The Regime Declaration are really an intricate form of a DEED, transferrring the real estate comprising the condominium project into specific units, garages, common areas and in some cases commercial areas.  That Declaration also has a section called "RULES AND REGULATIONS" that address some of the procedural and substantive terms of our "co-ownership."  For example, it defines the Vigilance Committee and what is assigned to an "Administrator" and how budgets and dues are handled.  It limits the uses of the units, garages and common areas, e.g., pet rules or not allowing commercial activity.  In Canada and the USA, these "Rules and Regulations" are sometimes called "CC&Rs" or "by-laws."
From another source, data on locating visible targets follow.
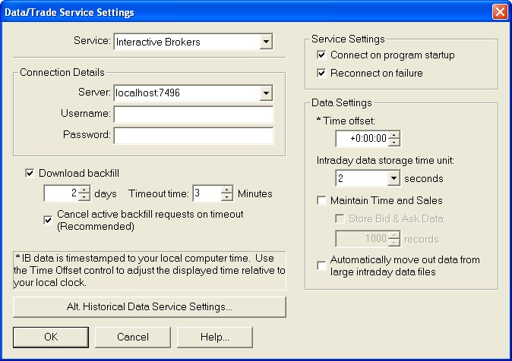Toggle the Download backfill checkbox
512x361 pixels.
30,173
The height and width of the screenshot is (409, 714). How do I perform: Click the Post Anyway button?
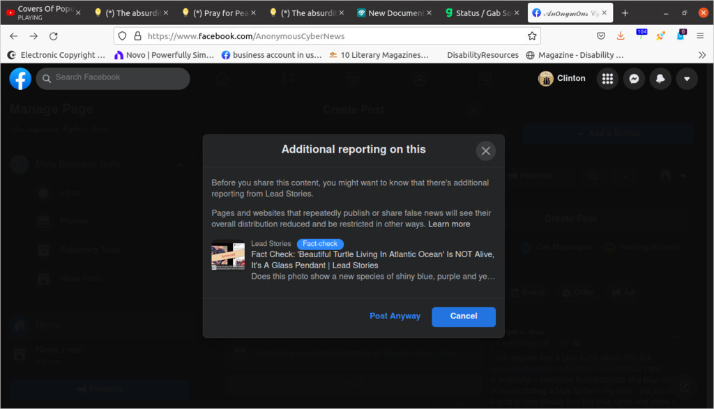coord(395,316)
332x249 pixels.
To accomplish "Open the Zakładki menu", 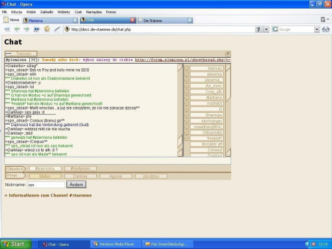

We called the "Rules and Regulations" at the Regime level simply "Regulations," because they authorize the Administrator to issue "Rules" to implement some of the broad concepts contained in the Regulations.   For example, the Regulations might limit the amount of noise to "reasonalbe" levels.  The Rules can flesh that out by defining "quiet hours" or party permits or other things.

The Rules can implement, augment, define and extend the Regulations, but it cannot contradict them.  If the Regulations say that unit owners are limited to two pets, the Rules cannot authorize three.